[Items from a data source]

────────

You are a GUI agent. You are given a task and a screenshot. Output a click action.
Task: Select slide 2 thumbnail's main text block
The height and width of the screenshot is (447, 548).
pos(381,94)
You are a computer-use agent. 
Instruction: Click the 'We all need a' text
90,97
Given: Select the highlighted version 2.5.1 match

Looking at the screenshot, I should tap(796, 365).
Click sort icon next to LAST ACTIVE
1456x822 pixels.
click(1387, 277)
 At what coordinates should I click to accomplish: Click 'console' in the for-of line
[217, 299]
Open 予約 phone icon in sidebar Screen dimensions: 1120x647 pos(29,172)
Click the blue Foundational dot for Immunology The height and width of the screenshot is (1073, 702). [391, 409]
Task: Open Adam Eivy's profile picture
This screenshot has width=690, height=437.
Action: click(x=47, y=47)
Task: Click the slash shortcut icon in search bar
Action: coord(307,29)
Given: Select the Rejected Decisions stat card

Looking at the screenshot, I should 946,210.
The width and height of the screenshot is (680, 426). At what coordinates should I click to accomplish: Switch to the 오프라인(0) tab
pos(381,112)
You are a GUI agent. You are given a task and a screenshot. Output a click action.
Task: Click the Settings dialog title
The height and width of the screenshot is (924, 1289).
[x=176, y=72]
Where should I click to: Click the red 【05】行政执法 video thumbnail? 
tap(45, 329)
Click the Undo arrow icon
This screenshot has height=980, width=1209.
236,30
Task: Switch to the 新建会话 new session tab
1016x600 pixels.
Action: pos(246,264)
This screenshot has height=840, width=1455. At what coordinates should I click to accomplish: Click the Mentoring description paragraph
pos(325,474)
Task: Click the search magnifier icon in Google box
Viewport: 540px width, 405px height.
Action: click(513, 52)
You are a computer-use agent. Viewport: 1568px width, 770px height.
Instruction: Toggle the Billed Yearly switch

────────

** What is expected **
The lines above that hold "computer" are the result; show every one of them.

** Result of the exercise **
You are a computer-use agent. 
You are a computer-use agent. Viewport: 1568px width, 770px height.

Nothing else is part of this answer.